(Extracted data begins)
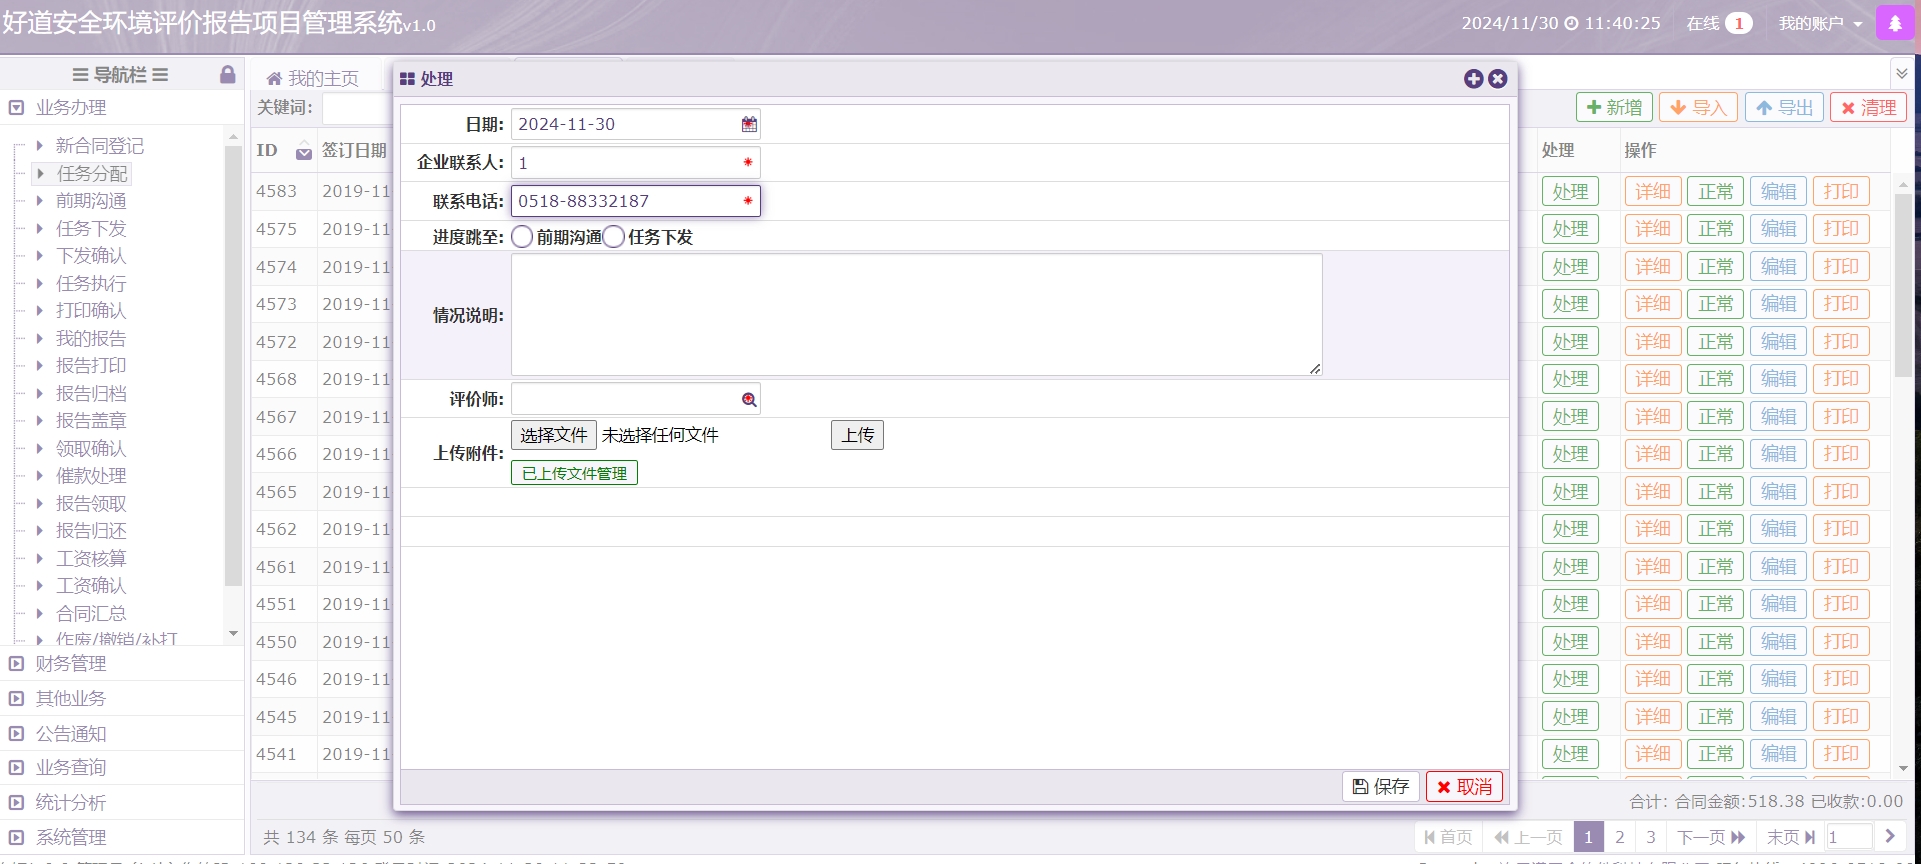Open the date picker calendar icon
Viewport: 1921px width, 864px height.
[749, 124]
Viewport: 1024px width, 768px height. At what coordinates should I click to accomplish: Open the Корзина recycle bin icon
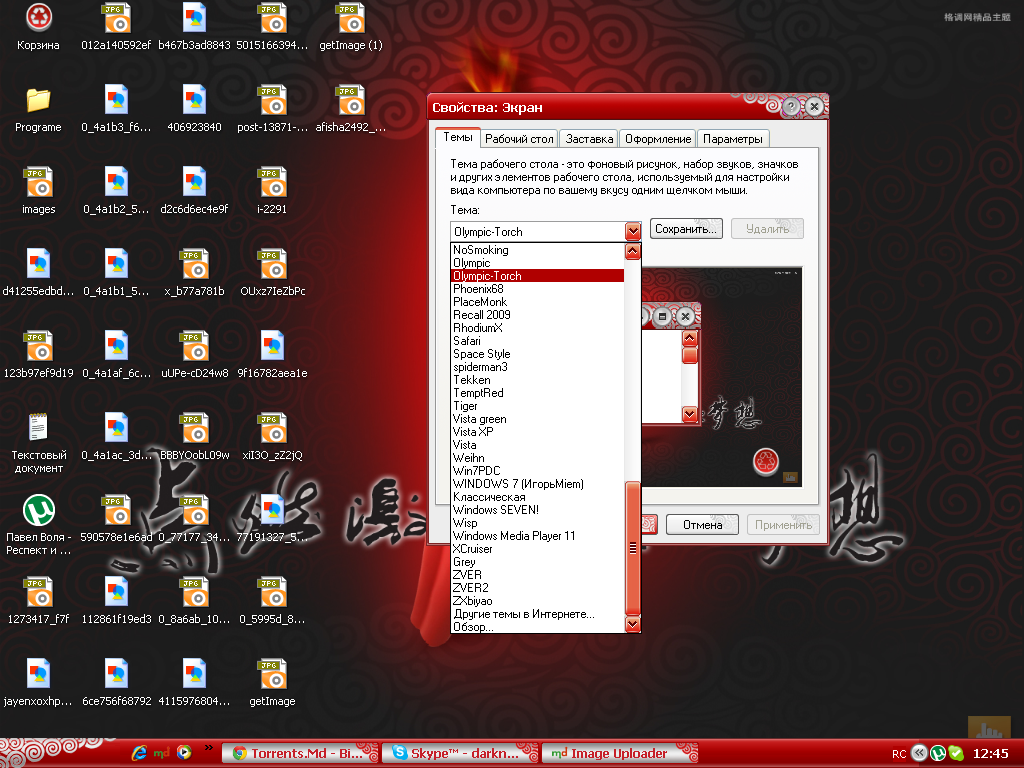pyautogui.click(x=38, y=18)
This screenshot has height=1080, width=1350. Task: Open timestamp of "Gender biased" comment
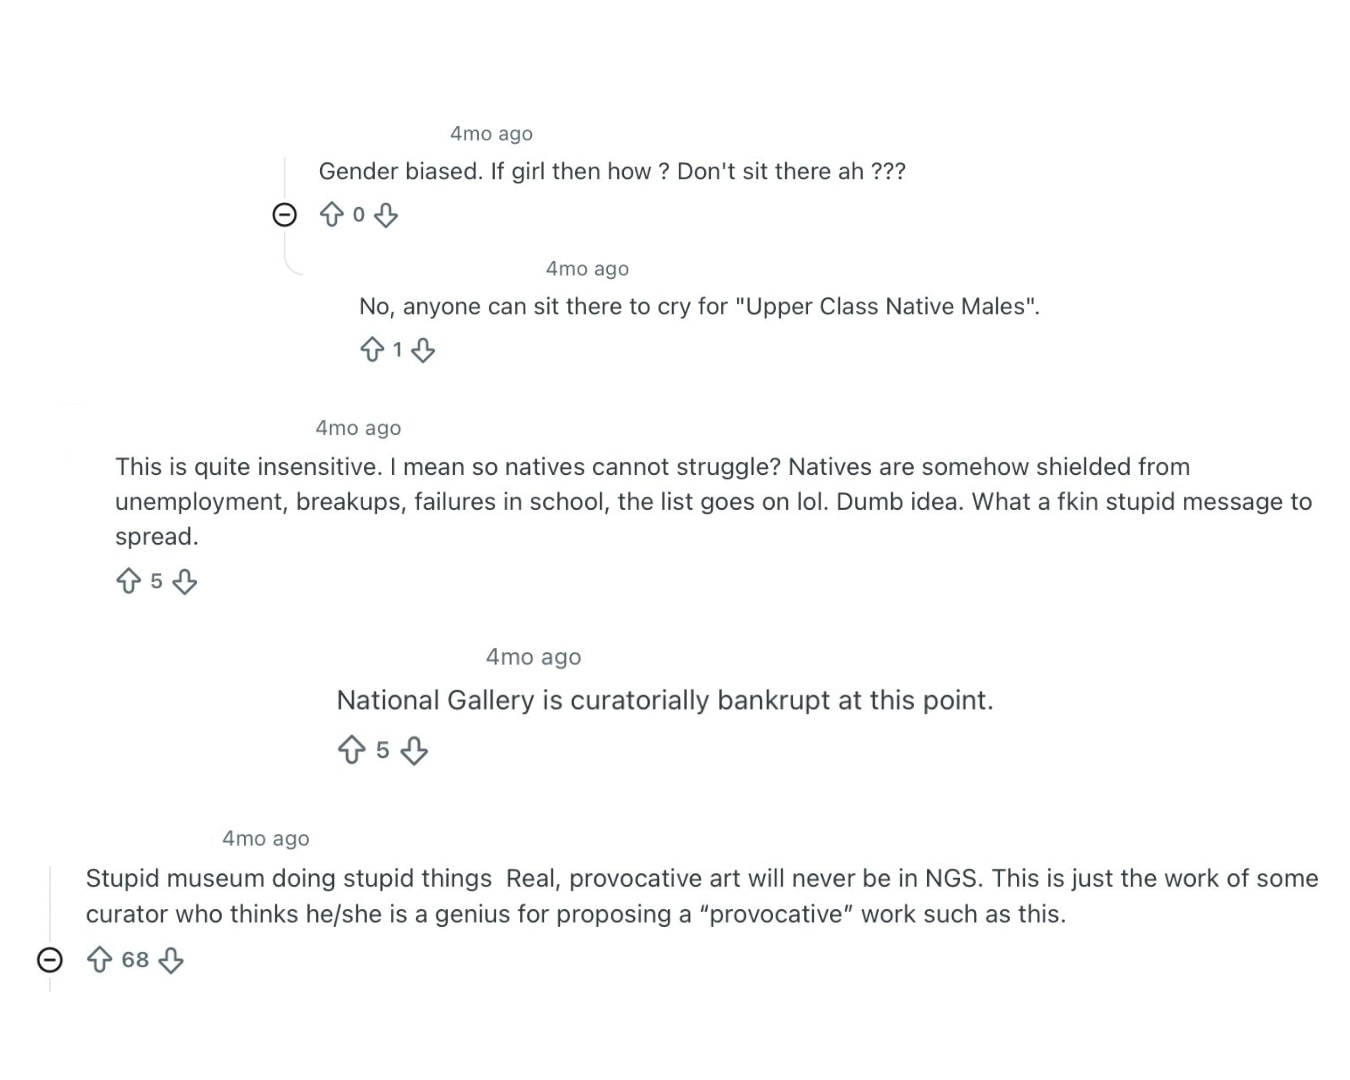tap(491, 134)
(Extracted data ends)
● Requirement: A verbatim copy is needed of the lines running from the line with "Viewport: 1024px width, 768px" to the end of the data above, both included. Keep the pictures out of it.

● Response:
Viewport: 1024px width, 768px height. At what coordinates should I click to accomplish: Open the Корзина recycle bin icon
pyautogui.click(x=38, y=18)
This screenshot has height=1080, width=1350. Task: Open timestamp of "Gender biased" comment
tap(491, 134)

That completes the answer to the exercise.